Contribution of CsrR-Regulated Virulence Factors to the Progress and Outcome of Murine Skin Infections by Streptococcus pyogenes

ABSTRACT Streptococcus pyogenes with null mutations in the csrRS regulatory locus are highly virulent in mice due to derepression of hyaluronic acid capsule synthesis and exotoxins, e.g., streptolysin S (SLS) and pyrogenic exotoxin B (SpeB). We generated derivatives of a ΔcsrRS strain that also carry deletions in hasAB (leading to an acapsular phenotype) or in sagA (phenotypically SLS−) or an interruption of speB (SpeB−) to test the relative contributions of these factors to the development of necrotic skin lesions. Inoculation of 2 × 106 to 4 × 106 CFU of either acapsular or SLS− strains into hairless mice resulted in lesions ∼70% smaller than those of the ΔcsrRS parent strain. Elimination of SLS also reduced lethality from 100% to 0% at this inoculum (P < 10−7; Fisher exact test).
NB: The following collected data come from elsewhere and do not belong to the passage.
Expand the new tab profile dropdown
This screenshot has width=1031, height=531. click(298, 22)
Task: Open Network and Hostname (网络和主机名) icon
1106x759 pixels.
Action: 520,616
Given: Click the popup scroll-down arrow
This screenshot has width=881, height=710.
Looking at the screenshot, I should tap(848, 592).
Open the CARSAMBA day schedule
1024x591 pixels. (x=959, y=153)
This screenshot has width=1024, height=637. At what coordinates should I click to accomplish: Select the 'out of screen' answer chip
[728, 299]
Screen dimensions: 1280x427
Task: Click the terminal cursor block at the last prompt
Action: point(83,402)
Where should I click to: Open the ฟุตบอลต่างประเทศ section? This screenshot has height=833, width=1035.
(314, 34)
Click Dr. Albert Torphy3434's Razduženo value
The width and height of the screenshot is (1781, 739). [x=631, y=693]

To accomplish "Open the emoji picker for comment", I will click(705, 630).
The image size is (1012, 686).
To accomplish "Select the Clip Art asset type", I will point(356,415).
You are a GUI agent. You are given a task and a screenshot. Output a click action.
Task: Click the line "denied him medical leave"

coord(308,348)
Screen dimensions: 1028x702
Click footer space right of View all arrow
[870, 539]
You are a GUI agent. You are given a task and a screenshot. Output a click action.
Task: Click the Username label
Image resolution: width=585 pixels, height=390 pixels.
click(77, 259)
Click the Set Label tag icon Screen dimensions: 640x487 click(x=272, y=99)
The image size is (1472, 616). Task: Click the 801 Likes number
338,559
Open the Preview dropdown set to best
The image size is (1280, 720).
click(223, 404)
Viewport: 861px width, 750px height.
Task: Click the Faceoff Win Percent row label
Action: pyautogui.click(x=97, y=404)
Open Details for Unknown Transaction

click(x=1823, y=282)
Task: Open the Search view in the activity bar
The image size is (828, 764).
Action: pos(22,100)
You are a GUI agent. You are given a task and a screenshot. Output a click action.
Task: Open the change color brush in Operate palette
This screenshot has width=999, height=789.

In contrast, SLS+ SpeB− mutants yielded lesions that were only 41% smaller than the parent strain (t = 2.2; P = 0.04), but only 3 the 17 lesions had dermal sloughing (P = 10−5). The nonulcerative lesions associated with SpeB− strains appeared pale with surrounding erythema. We conclude that capsule and SLS contribute to the subcutaneous spread of S. pyogenes and to a fatal outcome of infection. SpeB facilitates early dermal ulceration but has minor influence on lesion size and mortality. Large ulcerative lesions are observed only when both toxins are present.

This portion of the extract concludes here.